→ TASK DESCRIPTION
Substitute "column heading" for "column header" in the entries that begin at the line containing "Task: Click the Waist Ins column header" and end after the line containing "Action: point(341,246)". Reproduce only those lines, leaving everything else unchanged.

━━━━━━━━

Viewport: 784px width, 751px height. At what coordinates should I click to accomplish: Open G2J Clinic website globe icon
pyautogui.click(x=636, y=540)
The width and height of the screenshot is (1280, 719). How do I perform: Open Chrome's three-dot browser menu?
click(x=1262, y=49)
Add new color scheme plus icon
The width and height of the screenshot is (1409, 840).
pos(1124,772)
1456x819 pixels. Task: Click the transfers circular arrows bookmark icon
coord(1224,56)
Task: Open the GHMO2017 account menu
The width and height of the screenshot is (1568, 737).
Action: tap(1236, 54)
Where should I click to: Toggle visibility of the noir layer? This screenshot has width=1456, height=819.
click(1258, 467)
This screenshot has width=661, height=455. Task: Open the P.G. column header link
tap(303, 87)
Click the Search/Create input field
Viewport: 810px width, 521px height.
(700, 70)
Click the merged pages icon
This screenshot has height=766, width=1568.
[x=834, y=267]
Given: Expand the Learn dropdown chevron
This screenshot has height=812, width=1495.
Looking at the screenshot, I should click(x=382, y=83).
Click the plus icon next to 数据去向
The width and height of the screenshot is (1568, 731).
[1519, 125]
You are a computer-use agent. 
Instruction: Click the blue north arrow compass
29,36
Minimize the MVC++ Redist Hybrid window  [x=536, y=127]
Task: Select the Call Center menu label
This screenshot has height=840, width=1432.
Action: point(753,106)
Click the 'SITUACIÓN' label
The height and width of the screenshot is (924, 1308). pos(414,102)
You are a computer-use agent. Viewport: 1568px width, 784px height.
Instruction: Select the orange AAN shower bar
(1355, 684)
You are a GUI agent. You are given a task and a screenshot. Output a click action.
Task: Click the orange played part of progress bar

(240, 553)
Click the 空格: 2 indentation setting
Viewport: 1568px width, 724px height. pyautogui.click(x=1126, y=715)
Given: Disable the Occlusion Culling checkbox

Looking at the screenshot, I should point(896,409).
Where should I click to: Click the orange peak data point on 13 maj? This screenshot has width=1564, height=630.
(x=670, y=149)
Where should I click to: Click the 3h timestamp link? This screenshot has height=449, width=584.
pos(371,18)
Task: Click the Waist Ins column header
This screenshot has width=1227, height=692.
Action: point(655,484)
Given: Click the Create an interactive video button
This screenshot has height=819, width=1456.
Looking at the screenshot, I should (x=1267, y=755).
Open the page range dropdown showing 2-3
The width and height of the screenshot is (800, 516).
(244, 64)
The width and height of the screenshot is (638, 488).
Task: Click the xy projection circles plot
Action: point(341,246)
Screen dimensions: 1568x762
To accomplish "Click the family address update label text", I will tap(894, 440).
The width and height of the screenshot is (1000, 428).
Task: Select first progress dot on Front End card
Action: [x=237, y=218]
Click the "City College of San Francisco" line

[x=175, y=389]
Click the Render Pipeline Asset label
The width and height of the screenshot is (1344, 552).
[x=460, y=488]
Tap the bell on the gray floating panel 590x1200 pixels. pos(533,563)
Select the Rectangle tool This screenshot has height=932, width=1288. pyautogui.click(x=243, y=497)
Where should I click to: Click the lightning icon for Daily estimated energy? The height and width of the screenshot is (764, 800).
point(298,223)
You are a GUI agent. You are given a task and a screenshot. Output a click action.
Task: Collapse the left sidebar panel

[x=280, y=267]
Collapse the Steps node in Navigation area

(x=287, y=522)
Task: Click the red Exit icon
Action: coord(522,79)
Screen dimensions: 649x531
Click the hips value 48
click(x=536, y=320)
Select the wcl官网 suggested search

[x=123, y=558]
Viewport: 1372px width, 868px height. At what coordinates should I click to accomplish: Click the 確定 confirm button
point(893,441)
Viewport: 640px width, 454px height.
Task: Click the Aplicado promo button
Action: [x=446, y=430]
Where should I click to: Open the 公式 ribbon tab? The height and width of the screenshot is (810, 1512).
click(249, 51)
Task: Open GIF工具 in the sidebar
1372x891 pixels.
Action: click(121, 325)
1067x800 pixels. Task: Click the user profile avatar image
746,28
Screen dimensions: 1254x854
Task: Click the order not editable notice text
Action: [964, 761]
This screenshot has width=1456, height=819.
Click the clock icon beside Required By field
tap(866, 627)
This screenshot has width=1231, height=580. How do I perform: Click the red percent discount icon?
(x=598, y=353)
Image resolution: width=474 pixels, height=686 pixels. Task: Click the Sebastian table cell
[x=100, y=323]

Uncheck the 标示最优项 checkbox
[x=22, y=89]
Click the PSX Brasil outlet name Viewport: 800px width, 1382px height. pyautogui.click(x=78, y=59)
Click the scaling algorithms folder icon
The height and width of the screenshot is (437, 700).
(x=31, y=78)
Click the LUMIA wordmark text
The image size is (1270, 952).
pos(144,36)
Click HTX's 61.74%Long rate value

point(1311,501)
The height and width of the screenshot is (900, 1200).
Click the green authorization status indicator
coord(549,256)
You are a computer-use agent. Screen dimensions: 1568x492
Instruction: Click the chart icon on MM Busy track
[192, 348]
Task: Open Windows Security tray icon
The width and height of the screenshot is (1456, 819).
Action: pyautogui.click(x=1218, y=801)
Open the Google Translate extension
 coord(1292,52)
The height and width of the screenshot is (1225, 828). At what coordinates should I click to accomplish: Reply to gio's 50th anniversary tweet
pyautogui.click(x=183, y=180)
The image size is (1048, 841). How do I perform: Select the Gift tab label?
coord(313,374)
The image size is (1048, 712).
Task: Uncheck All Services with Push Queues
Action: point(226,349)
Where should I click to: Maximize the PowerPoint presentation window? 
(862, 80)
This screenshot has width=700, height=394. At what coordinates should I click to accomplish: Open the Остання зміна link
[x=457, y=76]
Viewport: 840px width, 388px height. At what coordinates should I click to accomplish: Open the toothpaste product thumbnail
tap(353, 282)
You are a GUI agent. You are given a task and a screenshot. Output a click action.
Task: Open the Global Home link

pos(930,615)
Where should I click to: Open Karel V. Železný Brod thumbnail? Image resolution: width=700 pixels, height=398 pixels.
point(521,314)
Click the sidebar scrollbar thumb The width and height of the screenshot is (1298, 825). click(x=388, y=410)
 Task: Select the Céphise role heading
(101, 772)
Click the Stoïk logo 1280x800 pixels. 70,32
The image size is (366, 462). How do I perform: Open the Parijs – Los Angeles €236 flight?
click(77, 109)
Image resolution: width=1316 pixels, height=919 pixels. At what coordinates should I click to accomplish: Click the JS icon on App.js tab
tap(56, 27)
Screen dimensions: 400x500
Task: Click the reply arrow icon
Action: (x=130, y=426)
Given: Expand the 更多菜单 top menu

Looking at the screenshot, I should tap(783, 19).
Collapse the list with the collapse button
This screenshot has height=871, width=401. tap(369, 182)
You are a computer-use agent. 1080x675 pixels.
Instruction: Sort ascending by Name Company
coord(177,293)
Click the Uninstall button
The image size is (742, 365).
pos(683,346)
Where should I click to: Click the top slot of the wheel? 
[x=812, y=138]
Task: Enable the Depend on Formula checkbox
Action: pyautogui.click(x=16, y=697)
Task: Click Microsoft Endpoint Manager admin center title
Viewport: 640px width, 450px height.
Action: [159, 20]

━━━━━━━━

→ SOLUTION TO THE PROBLEM
Task: Click the Waist Ins column heading
This screenshot has width=1227, height=692.
Action: point(655,484)
Given: Click the Create an interactive video button
This screenshot has height=819, width=1456.
Looking at the screenshot, I should (x=1267, y=755).
Open the page range dropdown showing 2-3
The width and height of the screenshot is (800, 516).
(244, 64)
The width and height of the screenshot is (638, 488).
Task: Click the xy projection circles plot
Action: point(341,246)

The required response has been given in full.